» **Assignment**: All lines from the one containing "Click the line hair layer thumbnail" through the end of the data below are to be repeated exactly, with pictures left out.

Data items
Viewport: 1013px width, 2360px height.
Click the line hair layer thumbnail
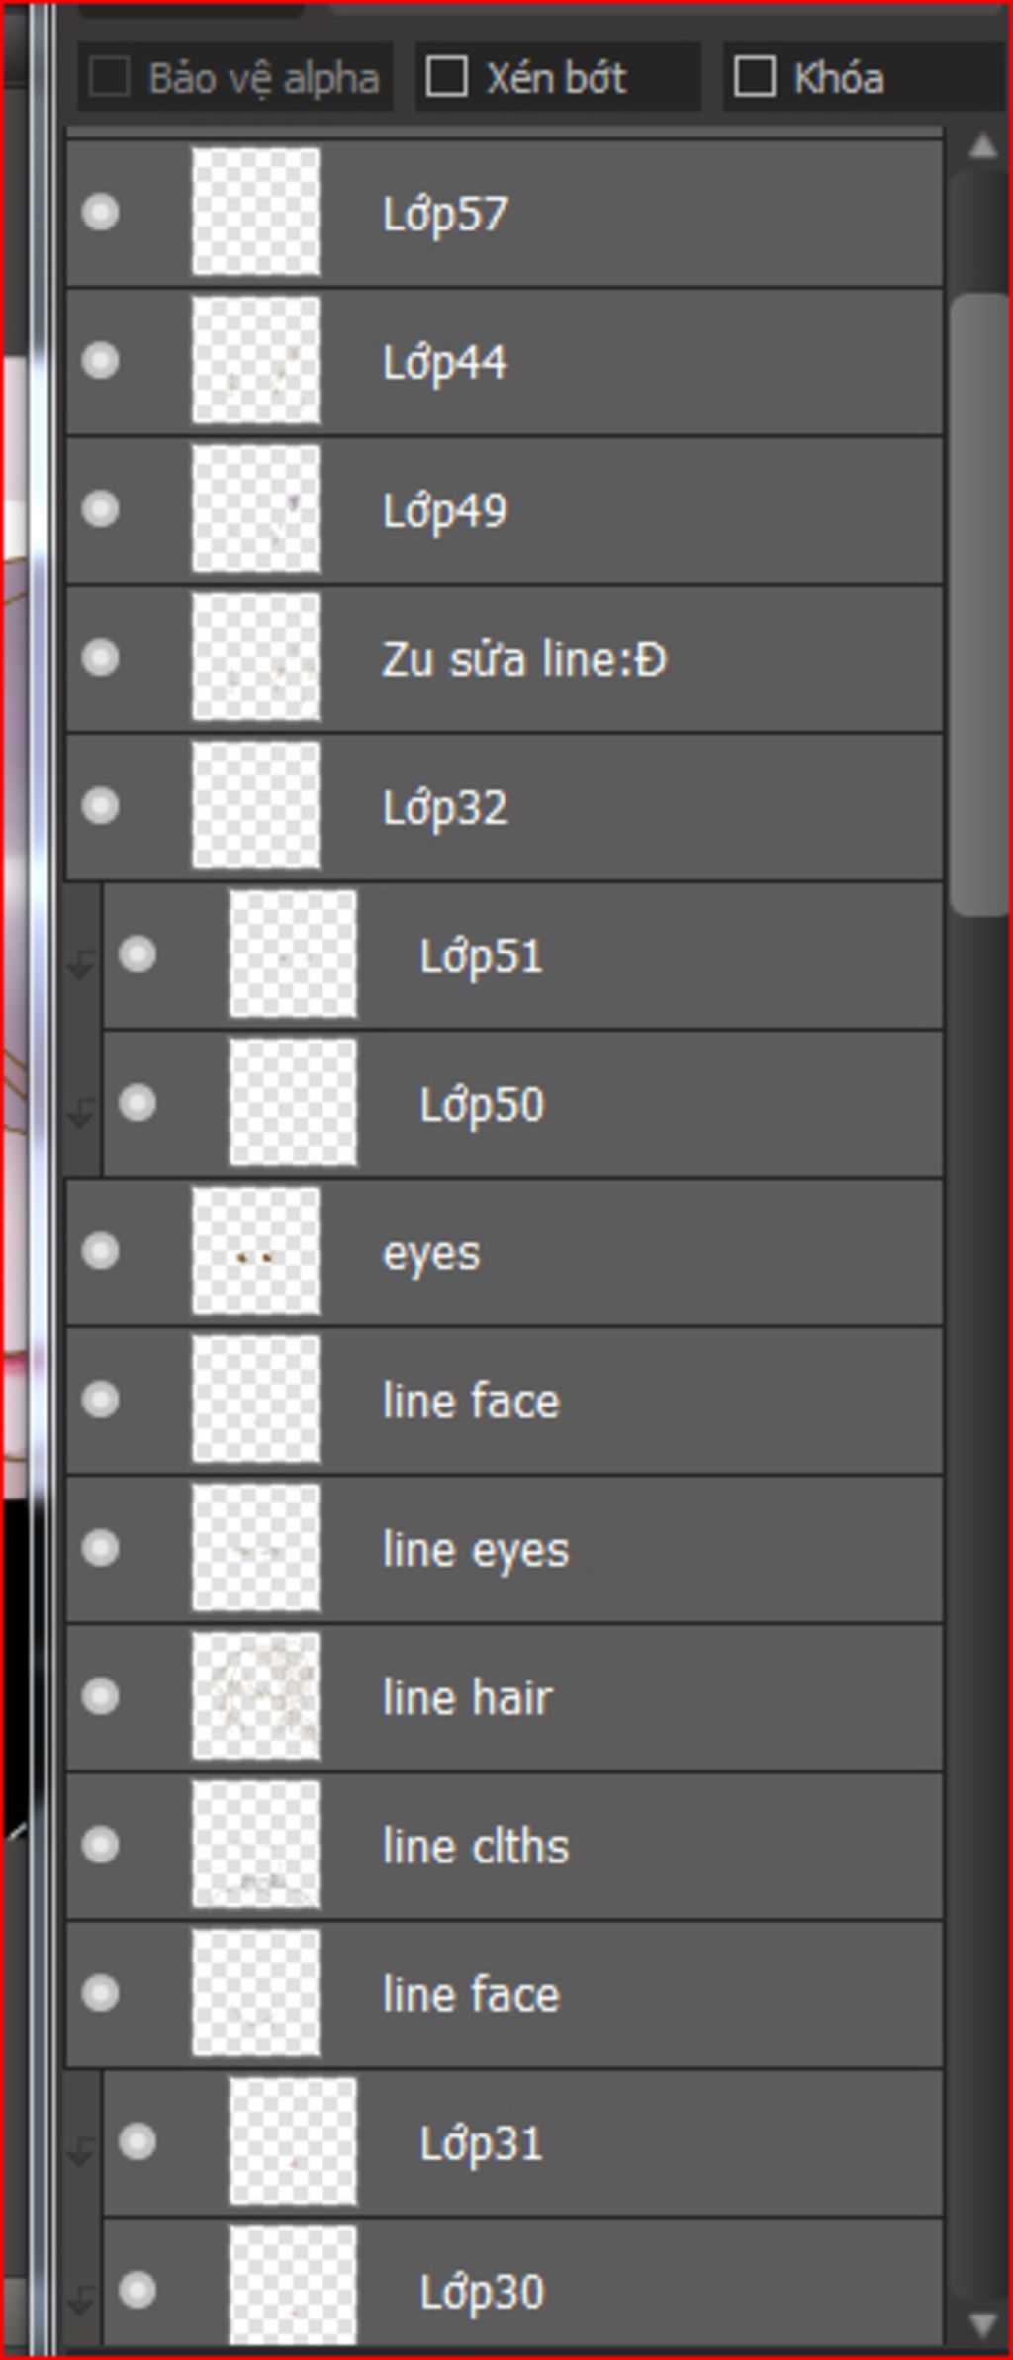click(256, 1696)
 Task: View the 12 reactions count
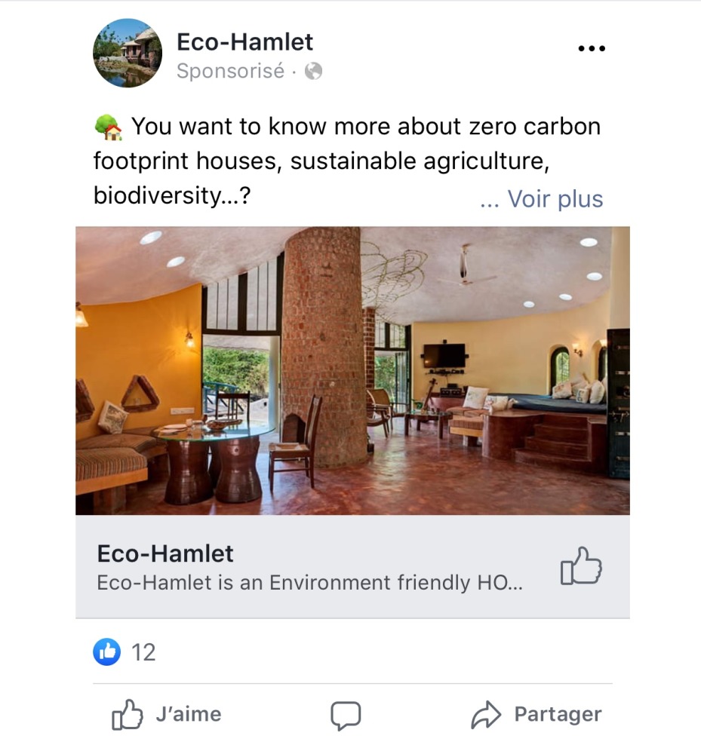(143, 652)
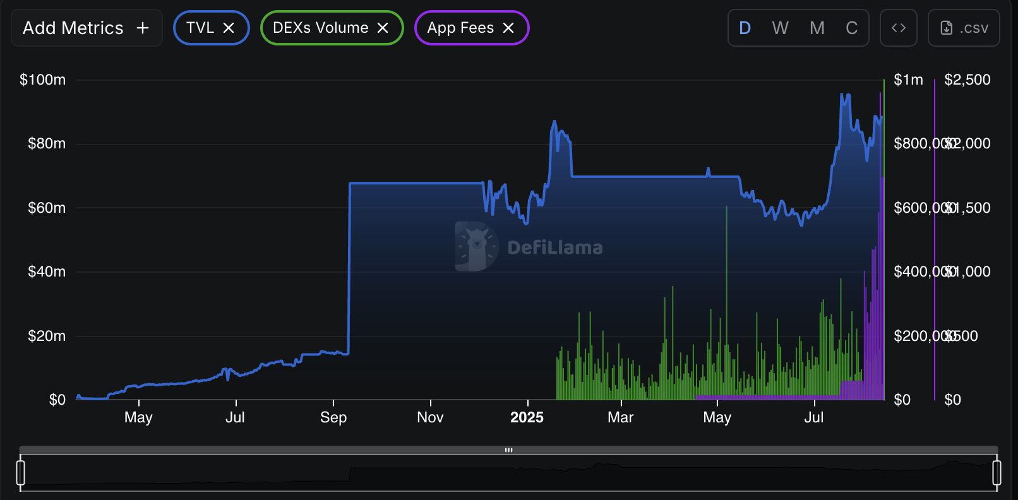Screen dimensions: 1018x500
Task: Click the 2025 label on the time axis
Action: pos(527,417)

» **Written response**:
Click the line hair layer thumbnail
click(256, 1696)
 Task: View the 12 reactions count
(143, 652)
Screen dimensions: 1018x500
Task: Click the 2025 label on the time axis
Action: pos(527,417)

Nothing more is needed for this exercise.